The SSHv2 solution: Pipe POP3 or any insecure protocols inside a secure SSH tunnel. Obviously, secure POP3 or secure SMTP would be better; with their built--in functionality, they provide the exact service you need, but require considerable expertise to customize. While more generic, SSHv2 provides a more versatile solution that can work with a range of services.
Here's how it's done: Configure the SSHv2 server to allow the connection on the SSH default port 22; no other ports are open. Then, configure the server to allow clients to connect via port 22 to access other network services. Clients would then connect to the network on port 22 and tunnel all permitted services over SSHv2.
VPNs are enormously popular for secure remote access and site-to-site connections. But they require extensive configuration and customized client software. SSHv2 is a viable option for occasions when you need a temporary, versatile VPN.
For example, if you need to transfer several large, sensitive documents between your laptop and a corporate server, an SSH tunnel can be set up so all traffic leaving the computer or network is sent over it. By tunneling all traffic as opposed to a single protocol, SSH can create the same benefit as an IPSec or SSL VPN. Since it's only temporary, there's no need for the cumbersome administration of conventional VPNs.
Vulnerabilities are a fact of life. A vulnerable application--such as a custom transaction program with security holes--may be exploited for days, even weeks, without detection. In theory, you can pipe the application over an SSHv2 tunnel, but that's certainly not practical if it uses a general port, such as a Web server running on port 80.
Many services are limited in scope and can run on any port, yet they're no less vulnerable. For example, if an organization is running FTP on port 21 for a group of people, an attacker scanning the system will detect the open port and try to hack it. In these cases, you can tunnel the app over SSHv2, bulletproofing it without worrying about unknown vulnerabilities or rewriting code to repair those you discover.
A real-world scenario would go something like this: A company would set up a Web server to allow its sales people to access a database that contains client information. But the server, vulnerable to several remote exploits and buffer-overflow attacks, is quickly compromised. The company then sets up an SSHv2 tunnel, protecting the application and providing strong authentication. This technique is so popular that many commercial products are utilizing SSHv2, especially for remote consoles used by sysadmins.
For many Internet-facing apps, authentication is the first and only line of defense, yet many services and protocols have weak password authentication. Adding strong authentication is cumbersome and must be done for each application or protocol. And it's risky. For example, when the developers of the popular IMAP e-mail protocol rewrote the code to provide stronger authentication, they introduced several buffer-overflow vulnerabilities.
A more reliable and flexible approach is to tunnel the app or protocol over SSHv2 and use its secure authentication, which supports a variety of methods, from passwords to smart cards. This is particularly useful in environments running multiple Web applications. Smart cards would be an ideal choice for authentication, but would require enormous time, cost and effort to integrate with each application. Running the applications over SSHv2, which supports smart cards, is simpler, faster and cheaper solution.

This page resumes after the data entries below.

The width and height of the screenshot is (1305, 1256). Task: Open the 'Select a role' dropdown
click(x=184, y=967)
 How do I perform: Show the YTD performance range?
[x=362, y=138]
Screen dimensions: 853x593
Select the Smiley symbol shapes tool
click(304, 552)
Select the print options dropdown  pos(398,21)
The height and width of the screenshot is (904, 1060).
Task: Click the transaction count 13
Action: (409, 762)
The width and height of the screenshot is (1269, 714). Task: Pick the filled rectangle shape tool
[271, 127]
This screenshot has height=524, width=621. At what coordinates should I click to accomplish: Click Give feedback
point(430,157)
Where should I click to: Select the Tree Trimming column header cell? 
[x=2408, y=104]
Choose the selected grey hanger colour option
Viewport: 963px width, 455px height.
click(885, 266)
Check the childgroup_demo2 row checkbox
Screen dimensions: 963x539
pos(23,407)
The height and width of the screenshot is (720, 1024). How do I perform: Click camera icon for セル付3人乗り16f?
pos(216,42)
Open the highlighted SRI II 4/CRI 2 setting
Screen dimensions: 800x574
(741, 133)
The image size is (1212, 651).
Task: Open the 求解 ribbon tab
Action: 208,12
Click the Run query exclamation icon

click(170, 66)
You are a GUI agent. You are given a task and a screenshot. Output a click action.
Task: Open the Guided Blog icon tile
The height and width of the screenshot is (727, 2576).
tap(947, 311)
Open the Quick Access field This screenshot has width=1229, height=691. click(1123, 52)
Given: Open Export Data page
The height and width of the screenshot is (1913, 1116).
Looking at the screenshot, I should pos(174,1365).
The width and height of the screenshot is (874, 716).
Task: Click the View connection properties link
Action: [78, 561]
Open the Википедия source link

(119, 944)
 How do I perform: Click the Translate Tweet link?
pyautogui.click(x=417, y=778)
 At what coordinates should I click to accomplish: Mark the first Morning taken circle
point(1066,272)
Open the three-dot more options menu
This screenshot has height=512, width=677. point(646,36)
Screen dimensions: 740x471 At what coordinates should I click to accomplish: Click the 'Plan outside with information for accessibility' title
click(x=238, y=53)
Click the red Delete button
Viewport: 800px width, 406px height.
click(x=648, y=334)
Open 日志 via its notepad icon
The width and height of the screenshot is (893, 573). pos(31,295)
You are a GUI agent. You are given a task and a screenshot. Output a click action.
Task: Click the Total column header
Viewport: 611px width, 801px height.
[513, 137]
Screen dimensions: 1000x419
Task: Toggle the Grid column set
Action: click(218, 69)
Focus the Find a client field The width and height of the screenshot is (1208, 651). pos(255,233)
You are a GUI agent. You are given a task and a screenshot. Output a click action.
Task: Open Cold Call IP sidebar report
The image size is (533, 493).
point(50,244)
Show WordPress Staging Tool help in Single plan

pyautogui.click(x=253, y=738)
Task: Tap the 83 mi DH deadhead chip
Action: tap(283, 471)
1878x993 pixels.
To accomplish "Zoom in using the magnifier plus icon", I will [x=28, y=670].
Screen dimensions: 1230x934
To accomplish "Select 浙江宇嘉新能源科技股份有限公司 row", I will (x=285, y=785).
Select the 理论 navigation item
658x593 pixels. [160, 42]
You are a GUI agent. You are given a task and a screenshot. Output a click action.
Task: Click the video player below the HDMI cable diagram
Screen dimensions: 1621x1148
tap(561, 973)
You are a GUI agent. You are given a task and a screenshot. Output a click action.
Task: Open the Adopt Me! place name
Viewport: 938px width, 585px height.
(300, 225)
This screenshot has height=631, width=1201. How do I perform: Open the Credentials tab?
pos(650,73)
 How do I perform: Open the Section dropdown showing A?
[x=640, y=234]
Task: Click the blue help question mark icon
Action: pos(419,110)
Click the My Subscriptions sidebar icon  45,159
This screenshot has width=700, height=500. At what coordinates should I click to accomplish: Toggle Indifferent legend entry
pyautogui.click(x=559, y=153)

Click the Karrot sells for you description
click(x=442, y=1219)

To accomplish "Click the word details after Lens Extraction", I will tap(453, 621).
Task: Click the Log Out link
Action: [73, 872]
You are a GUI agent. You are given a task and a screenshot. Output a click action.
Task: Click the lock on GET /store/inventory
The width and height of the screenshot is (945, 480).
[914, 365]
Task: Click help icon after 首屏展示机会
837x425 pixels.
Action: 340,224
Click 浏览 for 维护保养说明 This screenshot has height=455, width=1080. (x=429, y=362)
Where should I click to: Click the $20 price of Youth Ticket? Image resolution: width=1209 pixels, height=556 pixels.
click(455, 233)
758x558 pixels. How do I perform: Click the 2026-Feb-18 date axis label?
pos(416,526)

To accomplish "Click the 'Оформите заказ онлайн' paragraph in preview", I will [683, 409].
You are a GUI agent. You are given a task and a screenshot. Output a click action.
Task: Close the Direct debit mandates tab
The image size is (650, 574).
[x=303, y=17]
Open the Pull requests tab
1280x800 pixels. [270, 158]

In addition, while not directly supported, SSHv2 can be adapted to use RADIUS, TACACS+ and other centralized user credential databases.
Many enterprises run a variety of services and applications, each of which needs additional open ports on the firewall. Eventually, the brick-and-mortar firewall is turned into Swiss cheese. Instead, use SSHv2 to "mark" trusted packets, adopting a strong default-deny firewall policy and allowing only common ports, like 80 and 25, and SSH traffic. This provides strong authentication and keeps rule sets simple. Organizations implementing IPSec use the AH header in a similar way to mark trusted packets, a technique that's more appropriate on an internal networks, where encryption may not be needed.
By now you get the idea. Some of these solutions are very unconventional, but they show the power of SSHv2. With a basic understanding and some creativity, you will come up with unique ways to make this security protocol work in your enterprise environment.